- TASK TO CARRY OUT -
Below are the entries. Transcribe exactly the lines from the one with "Screen dimensions: 850x425" through the one with "Screen dimensions: 1266x889", ends included, and leave out all others.

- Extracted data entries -
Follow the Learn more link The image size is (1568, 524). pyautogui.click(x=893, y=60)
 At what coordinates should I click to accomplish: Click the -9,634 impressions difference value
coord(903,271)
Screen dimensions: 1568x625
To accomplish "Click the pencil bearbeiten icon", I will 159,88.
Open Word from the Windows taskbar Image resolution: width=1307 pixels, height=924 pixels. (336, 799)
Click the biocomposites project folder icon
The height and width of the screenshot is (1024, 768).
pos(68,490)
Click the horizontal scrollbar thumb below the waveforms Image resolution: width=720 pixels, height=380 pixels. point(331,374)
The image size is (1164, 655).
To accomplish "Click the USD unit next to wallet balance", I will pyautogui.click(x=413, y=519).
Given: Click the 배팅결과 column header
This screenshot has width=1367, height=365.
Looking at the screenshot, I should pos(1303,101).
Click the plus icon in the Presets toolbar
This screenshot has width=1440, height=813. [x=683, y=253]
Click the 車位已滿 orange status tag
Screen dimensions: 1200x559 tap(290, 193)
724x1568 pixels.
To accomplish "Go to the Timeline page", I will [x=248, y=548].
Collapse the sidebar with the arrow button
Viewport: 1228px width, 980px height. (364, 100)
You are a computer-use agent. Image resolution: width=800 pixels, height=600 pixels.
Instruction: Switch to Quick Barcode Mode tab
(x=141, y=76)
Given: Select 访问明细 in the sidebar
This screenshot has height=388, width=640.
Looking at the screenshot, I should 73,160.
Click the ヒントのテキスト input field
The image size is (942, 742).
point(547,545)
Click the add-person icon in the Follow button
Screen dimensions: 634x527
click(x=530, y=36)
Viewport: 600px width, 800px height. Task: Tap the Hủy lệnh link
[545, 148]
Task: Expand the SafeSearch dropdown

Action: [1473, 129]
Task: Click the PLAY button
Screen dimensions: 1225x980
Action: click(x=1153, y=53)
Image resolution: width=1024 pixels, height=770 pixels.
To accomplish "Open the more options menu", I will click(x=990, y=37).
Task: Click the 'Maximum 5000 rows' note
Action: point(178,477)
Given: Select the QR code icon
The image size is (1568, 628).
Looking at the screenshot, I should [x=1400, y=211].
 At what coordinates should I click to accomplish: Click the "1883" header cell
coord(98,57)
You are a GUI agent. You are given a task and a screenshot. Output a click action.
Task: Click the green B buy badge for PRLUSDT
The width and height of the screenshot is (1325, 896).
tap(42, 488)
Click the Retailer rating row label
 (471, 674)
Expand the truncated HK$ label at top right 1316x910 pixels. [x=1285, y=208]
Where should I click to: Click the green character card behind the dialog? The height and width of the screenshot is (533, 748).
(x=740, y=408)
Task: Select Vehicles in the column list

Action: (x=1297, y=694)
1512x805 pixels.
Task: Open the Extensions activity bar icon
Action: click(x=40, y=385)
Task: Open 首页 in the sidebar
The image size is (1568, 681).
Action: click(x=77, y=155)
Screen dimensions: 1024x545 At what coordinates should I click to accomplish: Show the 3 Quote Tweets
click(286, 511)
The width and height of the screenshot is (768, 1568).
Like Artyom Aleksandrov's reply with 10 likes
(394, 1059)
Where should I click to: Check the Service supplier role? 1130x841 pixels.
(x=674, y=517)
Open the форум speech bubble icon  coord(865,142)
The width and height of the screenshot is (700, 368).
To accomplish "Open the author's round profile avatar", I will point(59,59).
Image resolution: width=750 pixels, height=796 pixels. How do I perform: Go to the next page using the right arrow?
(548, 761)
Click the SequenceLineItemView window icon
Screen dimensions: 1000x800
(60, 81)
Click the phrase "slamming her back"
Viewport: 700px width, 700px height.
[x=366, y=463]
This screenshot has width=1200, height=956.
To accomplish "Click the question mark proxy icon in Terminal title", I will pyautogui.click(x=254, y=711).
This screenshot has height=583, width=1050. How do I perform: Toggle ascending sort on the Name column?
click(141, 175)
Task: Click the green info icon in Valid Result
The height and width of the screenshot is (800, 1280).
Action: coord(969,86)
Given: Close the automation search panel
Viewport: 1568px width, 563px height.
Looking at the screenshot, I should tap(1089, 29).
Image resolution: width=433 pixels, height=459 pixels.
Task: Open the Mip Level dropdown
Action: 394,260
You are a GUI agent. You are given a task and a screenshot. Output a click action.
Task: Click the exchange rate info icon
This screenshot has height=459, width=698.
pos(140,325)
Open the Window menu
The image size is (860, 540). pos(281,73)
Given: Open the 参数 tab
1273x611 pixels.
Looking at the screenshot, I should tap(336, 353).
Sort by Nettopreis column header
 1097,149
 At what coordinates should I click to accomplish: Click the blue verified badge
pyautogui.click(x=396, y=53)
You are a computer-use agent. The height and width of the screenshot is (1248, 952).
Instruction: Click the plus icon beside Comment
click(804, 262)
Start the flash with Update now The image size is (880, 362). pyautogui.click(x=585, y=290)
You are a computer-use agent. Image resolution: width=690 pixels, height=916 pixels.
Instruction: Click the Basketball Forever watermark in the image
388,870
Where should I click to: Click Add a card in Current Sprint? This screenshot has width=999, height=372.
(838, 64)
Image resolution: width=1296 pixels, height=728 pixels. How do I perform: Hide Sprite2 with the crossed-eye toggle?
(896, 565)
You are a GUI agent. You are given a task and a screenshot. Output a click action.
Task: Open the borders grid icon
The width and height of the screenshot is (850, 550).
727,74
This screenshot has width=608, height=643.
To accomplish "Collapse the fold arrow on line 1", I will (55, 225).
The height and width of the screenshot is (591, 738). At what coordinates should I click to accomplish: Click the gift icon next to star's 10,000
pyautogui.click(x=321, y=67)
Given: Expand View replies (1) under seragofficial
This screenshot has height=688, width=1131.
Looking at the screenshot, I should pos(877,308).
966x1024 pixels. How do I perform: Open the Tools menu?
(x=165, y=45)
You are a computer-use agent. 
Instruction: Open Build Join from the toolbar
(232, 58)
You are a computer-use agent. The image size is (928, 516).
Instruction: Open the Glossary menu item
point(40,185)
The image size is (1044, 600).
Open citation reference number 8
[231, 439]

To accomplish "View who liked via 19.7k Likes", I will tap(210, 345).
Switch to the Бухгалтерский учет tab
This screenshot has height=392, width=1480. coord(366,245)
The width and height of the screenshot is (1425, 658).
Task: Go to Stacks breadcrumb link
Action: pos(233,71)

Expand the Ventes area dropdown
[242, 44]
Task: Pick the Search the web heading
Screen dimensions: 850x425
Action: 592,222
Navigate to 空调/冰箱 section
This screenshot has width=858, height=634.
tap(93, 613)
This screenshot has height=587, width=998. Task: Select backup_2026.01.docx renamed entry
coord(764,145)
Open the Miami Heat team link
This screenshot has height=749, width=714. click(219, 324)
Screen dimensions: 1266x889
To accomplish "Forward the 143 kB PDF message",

- EXERCISE OUTPUT -
Screen dimensions: 850x425
Action: 592,222
Navigate to 空调/冰箱 section
This screenshot has width=858, height=634.
tap(93, 613)
This screenshot has height=587, width=998. Task: Select backup_2026.01.docx renamed entry
coord(764,145)
Open the Miami Heat team link
This screenshot has height=749, width=714. click(219, 324)
Screen dimensions: 1266x889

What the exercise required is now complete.